Anthony Robert Taglianetti II may be in police custody, but the story is just beginning to unfold.
According to Chautauqua County Sheriff Joe Gerace, Taglianetti, the only suspect in the murder of Clymer Central School Superintendent Keith Reed Jr., did not waive extradition to New York and will remain in Prince William County, Va., until an extradition hearing is conducted.
Reed was found dead Sept. 24 outside his home on Clymer-Sherman Road. Taglianetti was named as the suspect in Reed's killing on Thursday and taken into custody Friday near Shenandoah Valley National Park in Virginia. He is being held in the Prince William County, Va., jail during the extradition process.
The next step in the process, according to Chautauqua County District Attorney David Foley will be for his office to obtain what is called a governor's warrant.
"The governor's warrant is then sent to the governor of Virginia, then the local District Attorney in Prince William County will obtain that information and they will run a hearing in Virginia that I understand (Taglianetti) has asked to have an attorney represent him during," Foley said. "The judge will determine if there's a charge that exists in New York state and that the person named in the charge is one and the same. If he finds both of those things, we'll be able to bring (Taglianetti) back to New York."
In a news release from the Sheriff's office, it was stated that this process could take a month or more to complete. Foley stated a variety of things come into play with extradition hearings that can determine when extradition will happen. Many of those things are out of Foley's control.

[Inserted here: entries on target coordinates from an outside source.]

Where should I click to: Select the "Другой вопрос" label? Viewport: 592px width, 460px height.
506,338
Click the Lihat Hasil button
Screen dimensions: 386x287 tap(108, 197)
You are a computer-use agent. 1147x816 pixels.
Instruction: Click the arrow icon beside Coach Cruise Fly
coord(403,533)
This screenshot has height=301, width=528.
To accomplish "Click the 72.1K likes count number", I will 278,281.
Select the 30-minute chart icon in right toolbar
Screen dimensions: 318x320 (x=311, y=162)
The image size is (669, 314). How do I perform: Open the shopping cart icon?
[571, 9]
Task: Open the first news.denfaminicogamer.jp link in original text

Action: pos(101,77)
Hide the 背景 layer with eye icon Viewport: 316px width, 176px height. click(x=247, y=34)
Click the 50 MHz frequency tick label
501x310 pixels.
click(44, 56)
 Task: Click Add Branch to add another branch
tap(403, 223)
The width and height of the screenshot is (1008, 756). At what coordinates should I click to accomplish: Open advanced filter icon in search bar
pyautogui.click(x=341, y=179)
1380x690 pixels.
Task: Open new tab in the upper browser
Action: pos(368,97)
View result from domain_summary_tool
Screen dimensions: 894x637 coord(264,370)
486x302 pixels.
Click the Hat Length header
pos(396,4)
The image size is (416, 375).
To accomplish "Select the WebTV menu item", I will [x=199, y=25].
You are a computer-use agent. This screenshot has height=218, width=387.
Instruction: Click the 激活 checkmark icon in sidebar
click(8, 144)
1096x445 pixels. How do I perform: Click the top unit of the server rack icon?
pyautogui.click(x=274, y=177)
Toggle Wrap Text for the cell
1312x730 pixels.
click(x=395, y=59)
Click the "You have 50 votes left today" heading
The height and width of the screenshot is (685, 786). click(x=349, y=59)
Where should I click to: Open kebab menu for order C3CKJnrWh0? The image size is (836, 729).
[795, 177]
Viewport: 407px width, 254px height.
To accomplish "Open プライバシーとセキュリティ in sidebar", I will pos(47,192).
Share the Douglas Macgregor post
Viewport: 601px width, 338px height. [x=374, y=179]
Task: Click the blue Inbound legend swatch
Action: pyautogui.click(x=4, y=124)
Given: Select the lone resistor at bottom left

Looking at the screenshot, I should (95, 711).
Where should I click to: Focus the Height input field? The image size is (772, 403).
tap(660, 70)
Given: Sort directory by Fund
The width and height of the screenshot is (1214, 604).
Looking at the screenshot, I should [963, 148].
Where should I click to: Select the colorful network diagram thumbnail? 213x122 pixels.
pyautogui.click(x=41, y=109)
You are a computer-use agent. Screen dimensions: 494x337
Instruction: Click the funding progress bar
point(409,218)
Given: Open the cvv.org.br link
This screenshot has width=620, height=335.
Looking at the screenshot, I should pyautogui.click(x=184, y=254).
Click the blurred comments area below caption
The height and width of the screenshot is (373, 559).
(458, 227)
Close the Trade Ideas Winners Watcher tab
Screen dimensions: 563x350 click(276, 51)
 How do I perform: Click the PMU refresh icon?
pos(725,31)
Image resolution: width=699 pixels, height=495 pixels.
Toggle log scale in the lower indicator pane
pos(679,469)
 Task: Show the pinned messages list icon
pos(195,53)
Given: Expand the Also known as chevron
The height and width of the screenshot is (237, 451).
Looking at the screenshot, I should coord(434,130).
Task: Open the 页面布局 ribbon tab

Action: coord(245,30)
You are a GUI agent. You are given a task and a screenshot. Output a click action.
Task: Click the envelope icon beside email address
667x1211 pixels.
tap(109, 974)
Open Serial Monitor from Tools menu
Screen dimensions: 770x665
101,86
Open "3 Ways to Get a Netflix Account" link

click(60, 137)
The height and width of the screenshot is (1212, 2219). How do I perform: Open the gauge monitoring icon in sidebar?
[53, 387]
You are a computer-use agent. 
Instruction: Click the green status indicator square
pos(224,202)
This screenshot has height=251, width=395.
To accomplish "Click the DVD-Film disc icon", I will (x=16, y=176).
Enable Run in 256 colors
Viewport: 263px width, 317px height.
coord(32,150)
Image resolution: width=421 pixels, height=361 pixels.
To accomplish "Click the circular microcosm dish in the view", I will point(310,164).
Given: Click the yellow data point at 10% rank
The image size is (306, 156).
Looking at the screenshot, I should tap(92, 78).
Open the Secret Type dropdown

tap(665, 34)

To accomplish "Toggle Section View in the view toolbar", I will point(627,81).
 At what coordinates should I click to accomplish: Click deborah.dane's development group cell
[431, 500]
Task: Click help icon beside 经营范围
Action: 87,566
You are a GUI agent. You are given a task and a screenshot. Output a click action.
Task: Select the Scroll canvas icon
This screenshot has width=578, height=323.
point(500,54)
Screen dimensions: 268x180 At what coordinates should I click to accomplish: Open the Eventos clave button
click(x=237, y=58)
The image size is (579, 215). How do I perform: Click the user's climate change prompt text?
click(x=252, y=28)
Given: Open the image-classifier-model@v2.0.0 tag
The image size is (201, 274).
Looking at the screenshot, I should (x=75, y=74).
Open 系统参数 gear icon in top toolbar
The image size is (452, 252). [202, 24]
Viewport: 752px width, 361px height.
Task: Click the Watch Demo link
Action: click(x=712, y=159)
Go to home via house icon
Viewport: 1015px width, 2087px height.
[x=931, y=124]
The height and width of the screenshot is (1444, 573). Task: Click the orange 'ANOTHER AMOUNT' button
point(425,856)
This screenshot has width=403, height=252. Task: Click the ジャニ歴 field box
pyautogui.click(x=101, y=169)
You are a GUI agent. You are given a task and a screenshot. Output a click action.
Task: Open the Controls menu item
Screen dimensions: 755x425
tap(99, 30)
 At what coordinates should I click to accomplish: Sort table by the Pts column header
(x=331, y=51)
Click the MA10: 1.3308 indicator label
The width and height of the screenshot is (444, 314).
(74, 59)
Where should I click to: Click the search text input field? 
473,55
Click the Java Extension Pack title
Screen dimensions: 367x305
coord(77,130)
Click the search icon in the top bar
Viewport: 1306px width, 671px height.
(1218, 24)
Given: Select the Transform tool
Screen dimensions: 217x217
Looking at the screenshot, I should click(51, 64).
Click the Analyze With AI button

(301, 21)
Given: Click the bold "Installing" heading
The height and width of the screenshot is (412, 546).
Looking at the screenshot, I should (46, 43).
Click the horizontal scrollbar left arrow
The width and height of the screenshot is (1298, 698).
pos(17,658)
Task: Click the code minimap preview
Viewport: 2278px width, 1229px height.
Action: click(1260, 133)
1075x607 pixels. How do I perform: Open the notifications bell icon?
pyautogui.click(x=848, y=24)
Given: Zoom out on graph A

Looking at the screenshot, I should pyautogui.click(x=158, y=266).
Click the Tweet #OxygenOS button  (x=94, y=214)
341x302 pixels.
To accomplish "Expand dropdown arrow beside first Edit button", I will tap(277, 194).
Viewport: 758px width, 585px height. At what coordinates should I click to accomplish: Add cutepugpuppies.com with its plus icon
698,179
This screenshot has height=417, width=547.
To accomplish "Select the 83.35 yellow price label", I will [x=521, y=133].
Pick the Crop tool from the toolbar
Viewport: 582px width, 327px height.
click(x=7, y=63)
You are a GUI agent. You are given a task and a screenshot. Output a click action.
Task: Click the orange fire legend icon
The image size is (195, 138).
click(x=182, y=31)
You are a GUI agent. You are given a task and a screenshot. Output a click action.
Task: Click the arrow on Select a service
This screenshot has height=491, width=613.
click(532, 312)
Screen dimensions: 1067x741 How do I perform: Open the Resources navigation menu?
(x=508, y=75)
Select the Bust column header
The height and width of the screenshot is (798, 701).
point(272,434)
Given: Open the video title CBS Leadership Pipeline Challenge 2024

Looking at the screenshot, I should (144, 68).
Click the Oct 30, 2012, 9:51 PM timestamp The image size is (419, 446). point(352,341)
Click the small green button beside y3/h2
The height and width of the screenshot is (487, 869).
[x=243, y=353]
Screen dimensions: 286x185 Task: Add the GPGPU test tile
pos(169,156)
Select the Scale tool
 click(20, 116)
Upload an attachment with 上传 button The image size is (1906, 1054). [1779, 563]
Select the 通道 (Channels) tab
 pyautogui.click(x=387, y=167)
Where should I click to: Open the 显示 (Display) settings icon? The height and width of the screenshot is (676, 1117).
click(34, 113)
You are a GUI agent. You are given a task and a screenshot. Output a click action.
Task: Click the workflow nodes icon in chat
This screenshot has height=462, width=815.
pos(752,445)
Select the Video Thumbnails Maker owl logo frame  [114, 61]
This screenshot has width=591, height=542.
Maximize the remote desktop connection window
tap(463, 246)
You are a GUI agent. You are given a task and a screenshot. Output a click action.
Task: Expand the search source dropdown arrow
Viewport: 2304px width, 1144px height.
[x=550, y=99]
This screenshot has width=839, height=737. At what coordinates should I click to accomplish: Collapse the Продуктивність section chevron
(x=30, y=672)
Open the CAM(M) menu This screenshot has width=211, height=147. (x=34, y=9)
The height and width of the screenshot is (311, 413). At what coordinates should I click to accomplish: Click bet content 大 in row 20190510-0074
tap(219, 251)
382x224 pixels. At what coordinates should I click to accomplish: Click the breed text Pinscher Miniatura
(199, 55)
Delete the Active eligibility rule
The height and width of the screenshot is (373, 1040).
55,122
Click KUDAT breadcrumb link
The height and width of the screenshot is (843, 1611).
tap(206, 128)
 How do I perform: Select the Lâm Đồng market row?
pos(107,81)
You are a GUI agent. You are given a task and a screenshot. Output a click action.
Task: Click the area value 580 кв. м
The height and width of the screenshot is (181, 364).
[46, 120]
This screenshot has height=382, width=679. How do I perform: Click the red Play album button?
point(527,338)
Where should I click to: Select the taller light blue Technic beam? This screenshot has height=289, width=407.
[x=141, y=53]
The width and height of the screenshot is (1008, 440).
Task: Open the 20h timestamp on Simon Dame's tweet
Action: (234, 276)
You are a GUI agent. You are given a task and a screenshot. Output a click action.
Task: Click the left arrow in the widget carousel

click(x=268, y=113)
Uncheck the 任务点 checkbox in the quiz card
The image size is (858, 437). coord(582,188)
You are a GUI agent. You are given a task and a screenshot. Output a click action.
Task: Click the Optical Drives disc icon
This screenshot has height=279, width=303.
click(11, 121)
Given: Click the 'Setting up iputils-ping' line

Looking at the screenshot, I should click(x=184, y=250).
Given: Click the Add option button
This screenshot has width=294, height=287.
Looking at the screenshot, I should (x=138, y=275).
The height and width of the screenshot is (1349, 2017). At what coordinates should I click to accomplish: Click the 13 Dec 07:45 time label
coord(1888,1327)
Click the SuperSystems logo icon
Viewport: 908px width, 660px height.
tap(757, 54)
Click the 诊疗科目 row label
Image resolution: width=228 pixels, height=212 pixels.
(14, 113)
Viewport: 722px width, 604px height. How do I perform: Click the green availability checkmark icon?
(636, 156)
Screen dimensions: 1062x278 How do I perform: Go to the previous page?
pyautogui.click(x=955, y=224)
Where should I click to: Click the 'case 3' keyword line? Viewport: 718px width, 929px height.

"It really depends upon when they schedule the hearing to take place," Foley said. "It could be days, it could be weeks."
Once Taglianetti is returned to New York state, he'll be taken before the town of Clymer judge to be arraigned on the felony complaint. The court will then set a preliminary hearing, which the District Attorney's office is obligated to run. If the court finds there is a reasonable basis to hold Taglianetti, then he will be detained and the case will proceed to a grand jury. If the grand jury finds there is enough evidence present to hand up an indictment, jury selection can begin and a trial scheduled.